Data on locating visible targets
^^^^^^^^^^^^^^^^

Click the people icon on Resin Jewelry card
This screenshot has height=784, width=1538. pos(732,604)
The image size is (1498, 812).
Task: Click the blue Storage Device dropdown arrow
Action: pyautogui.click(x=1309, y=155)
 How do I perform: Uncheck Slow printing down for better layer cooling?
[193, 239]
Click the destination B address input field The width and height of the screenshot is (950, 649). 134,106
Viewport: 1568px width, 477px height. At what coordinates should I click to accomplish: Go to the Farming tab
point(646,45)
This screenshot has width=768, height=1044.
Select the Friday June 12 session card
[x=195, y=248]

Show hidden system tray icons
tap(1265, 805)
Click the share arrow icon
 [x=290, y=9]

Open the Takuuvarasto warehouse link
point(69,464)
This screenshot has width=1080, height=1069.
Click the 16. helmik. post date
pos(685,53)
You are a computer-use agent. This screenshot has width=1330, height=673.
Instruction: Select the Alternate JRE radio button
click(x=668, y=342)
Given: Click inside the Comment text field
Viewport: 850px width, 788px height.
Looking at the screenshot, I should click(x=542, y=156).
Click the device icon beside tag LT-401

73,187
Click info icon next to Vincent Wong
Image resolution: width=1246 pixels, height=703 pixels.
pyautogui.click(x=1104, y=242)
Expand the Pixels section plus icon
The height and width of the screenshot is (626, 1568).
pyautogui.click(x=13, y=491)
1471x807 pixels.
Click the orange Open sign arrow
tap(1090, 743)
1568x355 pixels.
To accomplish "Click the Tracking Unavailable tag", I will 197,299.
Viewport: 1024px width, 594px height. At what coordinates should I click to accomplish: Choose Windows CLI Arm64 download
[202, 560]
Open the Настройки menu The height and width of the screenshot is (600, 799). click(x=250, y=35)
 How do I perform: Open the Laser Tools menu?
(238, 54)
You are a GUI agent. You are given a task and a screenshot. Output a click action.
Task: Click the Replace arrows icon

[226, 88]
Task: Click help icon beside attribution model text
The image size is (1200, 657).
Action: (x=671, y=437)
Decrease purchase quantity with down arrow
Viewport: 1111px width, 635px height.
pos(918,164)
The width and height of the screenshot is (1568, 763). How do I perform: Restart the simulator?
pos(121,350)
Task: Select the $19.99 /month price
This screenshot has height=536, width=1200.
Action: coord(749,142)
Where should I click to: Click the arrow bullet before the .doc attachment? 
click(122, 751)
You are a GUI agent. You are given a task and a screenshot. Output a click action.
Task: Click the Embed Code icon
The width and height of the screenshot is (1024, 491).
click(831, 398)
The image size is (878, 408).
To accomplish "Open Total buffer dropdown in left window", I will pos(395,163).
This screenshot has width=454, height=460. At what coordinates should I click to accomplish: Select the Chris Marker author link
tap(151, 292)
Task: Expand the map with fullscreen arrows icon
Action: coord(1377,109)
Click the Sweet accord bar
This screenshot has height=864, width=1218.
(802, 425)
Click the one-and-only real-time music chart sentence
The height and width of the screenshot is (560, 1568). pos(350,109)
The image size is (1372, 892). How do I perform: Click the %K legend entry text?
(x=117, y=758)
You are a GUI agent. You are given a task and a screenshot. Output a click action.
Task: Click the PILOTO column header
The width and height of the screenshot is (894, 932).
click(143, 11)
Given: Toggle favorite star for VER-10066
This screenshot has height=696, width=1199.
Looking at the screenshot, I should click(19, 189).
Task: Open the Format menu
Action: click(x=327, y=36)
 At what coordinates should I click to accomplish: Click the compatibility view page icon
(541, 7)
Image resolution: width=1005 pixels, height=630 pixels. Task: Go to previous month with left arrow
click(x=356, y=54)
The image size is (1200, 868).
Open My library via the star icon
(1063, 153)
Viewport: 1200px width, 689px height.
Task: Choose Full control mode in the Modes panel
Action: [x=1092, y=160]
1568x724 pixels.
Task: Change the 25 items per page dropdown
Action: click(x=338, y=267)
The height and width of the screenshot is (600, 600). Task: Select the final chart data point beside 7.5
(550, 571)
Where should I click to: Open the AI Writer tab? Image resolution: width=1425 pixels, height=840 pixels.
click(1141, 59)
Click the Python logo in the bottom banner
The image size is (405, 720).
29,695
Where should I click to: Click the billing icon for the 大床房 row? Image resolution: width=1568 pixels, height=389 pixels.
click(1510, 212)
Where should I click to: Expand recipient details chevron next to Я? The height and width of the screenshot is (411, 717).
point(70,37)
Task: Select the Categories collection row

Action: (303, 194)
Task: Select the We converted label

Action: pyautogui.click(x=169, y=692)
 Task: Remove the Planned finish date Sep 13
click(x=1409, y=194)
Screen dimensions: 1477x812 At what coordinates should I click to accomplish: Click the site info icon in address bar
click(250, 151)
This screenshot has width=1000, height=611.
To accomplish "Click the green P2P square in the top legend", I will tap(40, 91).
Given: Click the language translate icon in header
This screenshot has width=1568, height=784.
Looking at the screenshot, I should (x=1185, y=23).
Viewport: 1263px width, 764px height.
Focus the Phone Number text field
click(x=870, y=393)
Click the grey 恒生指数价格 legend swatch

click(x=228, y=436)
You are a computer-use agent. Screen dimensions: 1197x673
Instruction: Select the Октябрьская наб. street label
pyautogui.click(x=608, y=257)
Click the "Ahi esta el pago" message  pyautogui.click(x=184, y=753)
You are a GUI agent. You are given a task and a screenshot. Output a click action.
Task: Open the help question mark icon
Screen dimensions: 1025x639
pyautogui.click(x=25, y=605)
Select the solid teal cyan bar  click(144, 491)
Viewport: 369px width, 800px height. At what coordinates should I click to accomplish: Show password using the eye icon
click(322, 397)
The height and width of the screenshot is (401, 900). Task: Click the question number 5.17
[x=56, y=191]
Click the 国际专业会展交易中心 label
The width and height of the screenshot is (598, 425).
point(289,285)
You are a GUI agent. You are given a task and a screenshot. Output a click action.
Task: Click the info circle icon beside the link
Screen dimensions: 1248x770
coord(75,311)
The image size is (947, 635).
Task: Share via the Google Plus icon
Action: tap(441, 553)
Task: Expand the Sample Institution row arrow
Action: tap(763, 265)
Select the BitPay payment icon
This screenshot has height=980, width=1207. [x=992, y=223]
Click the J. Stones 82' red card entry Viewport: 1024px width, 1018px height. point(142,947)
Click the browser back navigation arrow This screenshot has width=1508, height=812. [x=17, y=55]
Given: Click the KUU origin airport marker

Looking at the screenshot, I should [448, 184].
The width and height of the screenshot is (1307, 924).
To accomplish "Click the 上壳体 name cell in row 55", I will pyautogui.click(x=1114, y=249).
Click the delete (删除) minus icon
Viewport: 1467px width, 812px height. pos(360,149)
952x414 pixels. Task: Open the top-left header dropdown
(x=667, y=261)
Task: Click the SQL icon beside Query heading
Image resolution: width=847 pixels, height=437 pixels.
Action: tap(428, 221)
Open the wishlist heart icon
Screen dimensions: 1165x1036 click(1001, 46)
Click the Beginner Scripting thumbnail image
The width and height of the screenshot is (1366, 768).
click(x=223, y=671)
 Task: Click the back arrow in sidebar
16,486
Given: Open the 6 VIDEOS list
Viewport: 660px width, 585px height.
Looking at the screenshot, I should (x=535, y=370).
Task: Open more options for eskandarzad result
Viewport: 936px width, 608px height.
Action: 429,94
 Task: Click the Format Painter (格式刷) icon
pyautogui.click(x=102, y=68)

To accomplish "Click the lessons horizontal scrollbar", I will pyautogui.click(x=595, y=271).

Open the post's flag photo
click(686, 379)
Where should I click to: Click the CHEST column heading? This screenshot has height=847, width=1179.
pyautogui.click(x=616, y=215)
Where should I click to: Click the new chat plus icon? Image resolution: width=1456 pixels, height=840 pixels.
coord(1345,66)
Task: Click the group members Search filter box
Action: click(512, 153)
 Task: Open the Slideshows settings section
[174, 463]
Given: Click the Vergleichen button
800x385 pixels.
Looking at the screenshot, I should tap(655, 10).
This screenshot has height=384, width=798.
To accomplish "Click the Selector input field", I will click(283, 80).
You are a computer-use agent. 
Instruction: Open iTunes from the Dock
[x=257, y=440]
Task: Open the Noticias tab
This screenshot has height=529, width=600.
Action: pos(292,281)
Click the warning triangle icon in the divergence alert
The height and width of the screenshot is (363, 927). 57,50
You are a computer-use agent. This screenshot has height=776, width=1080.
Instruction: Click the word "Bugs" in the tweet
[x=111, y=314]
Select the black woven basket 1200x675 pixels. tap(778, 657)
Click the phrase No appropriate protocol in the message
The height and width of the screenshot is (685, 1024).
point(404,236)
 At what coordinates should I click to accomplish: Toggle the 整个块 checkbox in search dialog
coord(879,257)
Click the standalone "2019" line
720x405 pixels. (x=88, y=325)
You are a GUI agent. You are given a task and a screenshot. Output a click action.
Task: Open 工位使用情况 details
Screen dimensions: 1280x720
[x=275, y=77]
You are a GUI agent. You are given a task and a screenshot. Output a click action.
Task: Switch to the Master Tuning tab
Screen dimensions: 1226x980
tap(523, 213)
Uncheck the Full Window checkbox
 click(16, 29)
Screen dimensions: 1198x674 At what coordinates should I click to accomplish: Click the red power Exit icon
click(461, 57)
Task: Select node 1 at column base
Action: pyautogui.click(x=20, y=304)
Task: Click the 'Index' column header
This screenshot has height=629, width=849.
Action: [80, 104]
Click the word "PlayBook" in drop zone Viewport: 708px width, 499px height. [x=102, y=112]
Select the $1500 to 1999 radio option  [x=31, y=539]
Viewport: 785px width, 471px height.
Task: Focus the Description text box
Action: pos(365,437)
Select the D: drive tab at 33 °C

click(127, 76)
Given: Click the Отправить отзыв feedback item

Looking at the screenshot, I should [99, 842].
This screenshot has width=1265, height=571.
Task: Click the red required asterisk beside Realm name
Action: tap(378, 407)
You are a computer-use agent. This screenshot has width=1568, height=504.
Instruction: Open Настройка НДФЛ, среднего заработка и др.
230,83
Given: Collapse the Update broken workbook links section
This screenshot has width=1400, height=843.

^^^^^^^^^^^^^^^^

Problem details. Gather every line of the material above that contains the string "Choose", matching case exactly, and copy each line in full.

Task response.
Viewport: 1024px width, 594px height. At what coordinates should I click to accomplish: Choose Windows CLI Arm64 download
Task: Choose Full control mode in the Modes panel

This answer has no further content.